Writing $\displaystyle \sum F_y = ma_y$ for each mass in turn we have

$\displaystyle F_T - (0.4)(9.81)N = (0.4)a$

And for the second mass, $\displaystyle (0.41)(9.81)N-F_T = (0.41)a$

If we add the two equations, the unknown $\displaystyle F_T$ drops out giving

$\displaystyle (0.41-0.4) (9.81) =0.81 a$

For which $\displaystyle a=0.12 m/s^2$

Maybe this is how the problem needs to be approached.
• Feb 20th 2010, 09:54 AM
skeeter
Quote:

Originally Posted by apple123
Two masses m1 and m2 are hung over a pulley, forming an Atwood Machine.

m1 = 0.400 kg
m2 = 0.410 kg
R, radius of pulley = 0.10 m
moment of inertia I of pulley = 5E-3 kgm^2.

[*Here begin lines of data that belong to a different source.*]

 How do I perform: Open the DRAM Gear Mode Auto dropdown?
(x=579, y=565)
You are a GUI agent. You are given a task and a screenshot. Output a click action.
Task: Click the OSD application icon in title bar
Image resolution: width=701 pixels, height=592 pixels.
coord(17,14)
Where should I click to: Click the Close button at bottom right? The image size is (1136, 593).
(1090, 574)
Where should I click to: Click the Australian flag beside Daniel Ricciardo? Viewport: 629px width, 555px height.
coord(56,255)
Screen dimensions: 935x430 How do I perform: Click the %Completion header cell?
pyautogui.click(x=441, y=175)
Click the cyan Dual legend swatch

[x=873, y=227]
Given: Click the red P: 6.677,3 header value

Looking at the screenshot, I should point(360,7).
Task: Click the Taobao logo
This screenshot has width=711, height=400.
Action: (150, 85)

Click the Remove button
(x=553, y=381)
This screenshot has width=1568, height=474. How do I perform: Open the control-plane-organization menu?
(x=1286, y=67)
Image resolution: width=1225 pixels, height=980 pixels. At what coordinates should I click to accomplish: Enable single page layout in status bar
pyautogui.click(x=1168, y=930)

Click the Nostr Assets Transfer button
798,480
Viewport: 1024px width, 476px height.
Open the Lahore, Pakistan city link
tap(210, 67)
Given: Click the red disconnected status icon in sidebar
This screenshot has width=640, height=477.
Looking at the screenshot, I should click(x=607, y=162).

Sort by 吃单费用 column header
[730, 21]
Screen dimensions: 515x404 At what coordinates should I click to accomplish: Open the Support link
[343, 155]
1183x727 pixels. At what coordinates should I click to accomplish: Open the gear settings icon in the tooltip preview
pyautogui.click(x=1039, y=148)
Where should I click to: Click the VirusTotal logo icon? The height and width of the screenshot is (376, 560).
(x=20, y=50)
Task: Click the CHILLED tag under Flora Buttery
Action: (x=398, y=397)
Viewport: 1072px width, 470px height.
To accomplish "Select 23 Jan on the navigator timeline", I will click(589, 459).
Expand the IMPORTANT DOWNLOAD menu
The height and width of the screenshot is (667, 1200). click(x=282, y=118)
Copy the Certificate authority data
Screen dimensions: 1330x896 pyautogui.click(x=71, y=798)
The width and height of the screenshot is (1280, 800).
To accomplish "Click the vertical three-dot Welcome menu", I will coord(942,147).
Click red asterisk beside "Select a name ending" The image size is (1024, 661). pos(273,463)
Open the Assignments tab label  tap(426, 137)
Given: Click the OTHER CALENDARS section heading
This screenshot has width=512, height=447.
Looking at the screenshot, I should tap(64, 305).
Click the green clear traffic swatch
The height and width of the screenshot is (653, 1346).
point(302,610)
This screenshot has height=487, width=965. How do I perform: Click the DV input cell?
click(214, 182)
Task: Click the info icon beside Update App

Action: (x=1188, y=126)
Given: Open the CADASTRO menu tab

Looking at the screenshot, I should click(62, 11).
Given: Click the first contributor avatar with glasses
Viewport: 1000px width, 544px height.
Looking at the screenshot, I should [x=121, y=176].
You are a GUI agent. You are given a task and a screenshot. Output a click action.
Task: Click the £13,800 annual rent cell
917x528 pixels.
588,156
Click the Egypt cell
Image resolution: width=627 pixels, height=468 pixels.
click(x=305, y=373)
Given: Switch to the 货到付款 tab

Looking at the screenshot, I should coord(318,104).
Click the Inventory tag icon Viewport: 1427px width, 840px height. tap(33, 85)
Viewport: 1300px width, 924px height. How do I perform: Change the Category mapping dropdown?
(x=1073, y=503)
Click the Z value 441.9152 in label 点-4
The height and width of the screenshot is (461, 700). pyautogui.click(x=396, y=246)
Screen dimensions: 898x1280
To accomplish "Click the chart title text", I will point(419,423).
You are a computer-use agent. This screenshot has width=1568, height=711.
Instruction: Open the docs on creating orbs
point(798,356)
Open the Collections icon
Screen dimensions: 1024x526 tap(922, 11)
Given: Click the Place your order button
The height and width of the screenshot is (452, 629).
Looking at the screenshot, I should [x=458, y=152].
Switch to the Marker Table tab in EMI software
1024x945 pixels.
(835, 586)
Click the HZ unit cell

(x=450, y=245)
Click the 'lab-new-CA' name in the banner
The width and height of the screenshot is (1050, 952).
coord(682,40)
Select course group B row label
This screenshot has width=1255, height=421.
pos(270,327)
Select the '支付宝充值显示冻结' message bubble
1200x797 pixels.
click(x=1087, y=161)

a) When the distance between the two masses is 0.50 m, how fast is each moving?
b) At that time, how fast would each mass move if the pulley was considered massless?

Well for part a I thought that:
(m1)a = T - (m1)g
(m2)a = (m2)g - T

and just solve for a. Then from a you can find the speed when the mass has moved 0.25 m.

However I would have done the exact same thing for part b, and I didn't use moment of inertia here at all. So I'm sure this is wrong... any help?

Let $\displaystyle T_1$ = tension in the cord on the $\displaystyle m_1$ side of the pulley

$\displaystyle T_2$ = tension in the cord on the $\displaystyle m_2$ side of the pulley

scalar equations for the net force on each side ...

$\displaystyle m_2g - T_2 = m_2a$

$\displaystyle T_1 - m_1g = m_1a$

Newton's 2nd law for rotation ...

$\displaystyle T_2 R - T_1 R = I \alpha = I \frac{a}{R}$

solve the system for "a"